**Directions**
Print out the data below. Do not alter a single line.

**Saved entries**
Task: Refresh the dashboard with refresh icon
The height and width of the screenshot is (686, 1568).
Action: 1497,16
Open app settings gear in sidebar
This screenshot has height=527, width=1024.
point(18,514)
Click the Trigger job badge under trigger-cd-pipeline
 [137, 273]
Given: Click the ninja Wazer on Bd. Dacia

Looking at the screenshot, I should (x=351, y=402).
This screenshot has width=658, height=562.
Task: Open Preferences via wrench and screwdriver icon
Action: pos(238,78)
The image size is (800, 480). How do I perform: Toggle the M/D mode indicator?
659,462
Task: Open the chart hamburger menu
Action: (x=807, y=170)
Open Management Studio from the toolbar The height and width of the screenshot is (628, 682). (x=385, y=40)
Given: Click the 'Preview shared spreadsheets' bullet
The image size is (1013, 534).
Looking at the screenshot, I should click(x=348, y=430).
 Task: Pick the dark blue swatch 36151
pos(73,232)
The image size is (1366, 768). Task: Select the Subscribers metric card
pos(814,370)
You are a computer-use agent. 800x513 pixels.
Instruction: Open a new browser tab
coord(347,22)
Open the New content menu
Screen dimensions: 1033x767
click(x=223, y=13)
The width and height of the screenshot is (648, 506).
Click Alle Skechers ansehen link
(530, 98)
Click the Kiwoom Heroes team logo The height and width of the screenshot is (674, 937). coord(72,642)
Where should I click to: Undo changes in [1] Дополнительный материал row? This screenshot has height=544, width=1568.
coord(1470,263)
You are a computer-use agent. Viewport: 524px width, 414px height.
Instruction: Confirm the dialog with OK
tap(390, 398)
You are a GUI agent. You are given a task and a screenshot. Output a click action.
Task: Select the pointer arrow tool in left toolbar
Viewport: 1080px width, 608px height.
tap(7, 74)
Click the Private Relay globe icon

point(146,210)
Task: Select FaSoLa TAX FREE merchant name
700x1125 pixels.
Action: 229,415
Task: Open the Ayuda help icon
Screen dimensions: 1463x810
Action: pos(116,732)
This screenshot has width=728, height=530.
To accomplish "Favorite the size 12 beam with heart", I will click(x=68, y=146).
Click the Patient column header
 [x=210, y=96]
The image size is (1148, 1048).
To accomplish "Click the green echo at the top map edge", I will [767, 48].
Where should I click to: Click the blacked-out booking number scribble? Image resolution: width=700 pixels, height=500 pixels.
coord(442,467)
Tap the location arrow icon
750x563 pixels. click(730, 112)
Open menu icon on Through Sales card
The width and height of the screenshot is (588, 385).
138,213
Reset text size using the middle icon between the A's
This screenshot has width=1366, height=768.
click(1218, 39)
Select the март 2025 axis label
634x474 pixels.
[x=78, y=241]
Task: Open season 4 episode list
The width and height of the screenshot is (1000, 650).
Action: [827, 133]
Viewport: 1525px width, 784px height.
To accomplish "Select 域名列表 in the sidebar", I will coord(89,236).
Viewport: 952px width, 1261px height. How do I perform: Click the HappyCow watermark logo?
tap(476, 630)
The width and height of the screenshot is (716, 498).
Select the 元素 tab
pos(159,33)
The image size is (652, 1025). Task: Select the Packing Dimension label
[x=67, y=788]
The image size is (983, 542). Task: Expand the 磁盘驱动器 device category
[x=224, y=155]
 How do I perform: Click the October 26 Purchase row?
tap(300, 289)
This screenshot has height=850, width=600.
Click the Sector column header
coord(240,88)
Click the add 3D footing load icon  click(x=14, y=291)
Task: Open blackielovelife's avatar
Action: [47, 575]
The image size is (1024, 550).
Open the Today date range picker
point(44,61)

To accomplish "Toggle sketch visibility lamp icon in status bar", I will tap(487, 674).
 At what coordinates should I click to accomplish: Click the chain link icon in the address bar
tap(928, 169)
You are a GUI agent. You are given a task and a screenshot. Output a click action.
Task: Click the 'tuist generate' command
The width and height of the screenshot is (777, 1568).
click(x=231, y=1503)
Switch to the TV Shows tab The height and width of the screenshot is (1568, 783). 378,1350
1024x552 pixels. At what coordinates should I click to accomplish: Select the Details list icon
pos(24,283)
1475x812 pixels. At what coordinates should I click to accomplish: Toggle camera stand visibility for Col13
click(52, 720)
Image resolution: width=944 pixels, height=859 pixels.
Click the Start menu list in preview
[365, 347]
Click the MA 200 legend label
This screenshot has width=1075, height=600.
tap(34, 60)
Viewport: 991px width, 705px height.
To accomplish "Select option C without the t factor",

**Answer box**
Task: Refresh the dashboard with refresh icon
The height and width of the screenshot is (686, 1568).
Action: 1497,16
Open app settings gear in sidebar
This screenshot has height=527, width=1024.
point(18,514)
Click the Trigger job badge under trigger-cd-pipeline
 [137, 273]
Given: Click the ninja Wazer on Bd. Dacia

Looking at the screenshot, I should (x=351, y=402).
This screenshot has width=658, height=562.
Task: Open Preferences via wrench and screwdriver icon
Action: pos(238,78)
The image size is (800, 480). How do I perform: Toggle the M/D mode indicator?
659,462
Task: Open the chart hamburger menu
Action: (x=807, y=170)
Open Management Studio from the toolbar The height and width of the screenshot is (628, 682). (x=385, y=40)
Given: Click the 'Preview shared spreadsheets' bullet
The image size is (1013, 534).
Looking at the screenshot, I should click(x=348, y=430).
 Task: Pick the dark blue swatch 36151
pos(73,232)
The image size is (1366, 768). Task: Select the Subscribers metric card
pos(814,370)
You are a computer-use agent. 800x513 pixels.
Instruction: Open a new browser tab
coord(347,22)
Open the New content menu
Screen dimensions: 1033x767
click(x=223, y=13)
The width and height of the screenshot is (648, 506).
Click Alle Skechers ansehen link
(530, 98)
Click the Kiwoom Heroes team logo The height and width of the screenshot is (674, 937). coord(72,642)
Where should I click to: Undo changes in [1] Дополнительный материал row? This screenshot has height=544, width=1568.
coord(1470,263)
You are a computer-use agent. Viewport: 524px width, 414px height.
Instruction: Confirm the dialog with OK
tap(390, 398)
You are a GUI agent. You are given a task and a screenshot. Output a click action.
Task: Select the pointer arrow tool in left toolbar
Viewport: 1080px width, 608px height.
tap(7, 74)
Click the Private Relay globe icon

point(146,210)
Task: Select FaSoLa TAX FREE merchant name
700x1125 pixels.
Action: 229,415
Task: Open the Ayuda help icon
Screen dimensions: 1463x810
Action: pos(116,732)
This screenshot has width=728, height=530.
To accomplish "Favorite the size 12 beam with heart", I will click(x=68, y=146).
Click the Patient column header
 [x=210, y=96]
The image size is (1148, 1048).
To accomplish "Click the green echo at the top map edge", I will [767, 48].
Where should I click to: Click the blacked-out booking number scribble? Image resolution: width=700 pixels, height=500 pixels.
coord(442,467)
Tap the location arrow icon
750x563 pixels. click(730, 112)
Open menu icon on Through Sales card
The width and height of the screenshot is (588, 385).
138,213
Reset text size using the middle icon between the A's
This screenshot has width=1366, height=768.
click(1218, 39)
Select the март 2025 axis label
634x474 pixels.
[x=78, y=241]
Task: Open season 4 episode list
The width and height of the screenshot is (1000, 650).
Action: [827, 133]
Viewport: 1525px width, 784px height.
To accomplish "Select 域名列表 in the sidebar", I will coord(89,236).
Viewport: 952px width, 1261px height. How do I perform: Click the HappyCow watermark logo?
tap(476, 630)
The width and height of the screenshot is (716, 498).
Select the 元素 tab
pos(159,33)
The image size is (652, 1025). Task: Select the Packing Dimension label
[x=67, y=788]
The image size is (983, 542). Task: Expand the 磁盘驱动器 device category
[x=224, y=155]
 How do I perform: Click the October 26 Purchase row?
tap(300, 289)
This screenshot has height=850, width=600.
Click the Sector column header
coord(240,88)
Click the add 3D footing load icon  click(x=14, y=291)
Task: Open blackielovelife's avatar
Action: [47, 575]
The image size is (1024, 550).
Open the Today date range picker
point(44,61)

To accomplish "Toggle sketch visibility lamp icon in status bar", I will tap(487, 674).
 At what coordinates should I click to accomplish: Click the chain link icon in the address bar
tap(928, 169)
You are a GUI agent. You are given a task and a screenshot. Output a click action.
Task: Click the 'tuist generate' command
The width and height of the screenshot is (777, 1568).
click(x=231, y=1503)
Switch to the TV Shows tab The height and width of the screenshot is (1568, 783). 378,1350
1024x552 pixels. At what coordinates should I click to accomplish: Select the Details list icon
pos(24,283)
1475x812 pixels. At what coordinates should I click to accomplish: Toggle camera stand visibility for Col13
click(52, 720)
Image resolution: width=944 pixels, height=859 pixels.
Click the Start menu list in preview
[365, 347]
Click the MA 200 legend label
This screenshot has width=1075, height=600.
tap(34, 60)
Viewport: 991px width, 705px height.
To accomplish "Select option C without the t factor",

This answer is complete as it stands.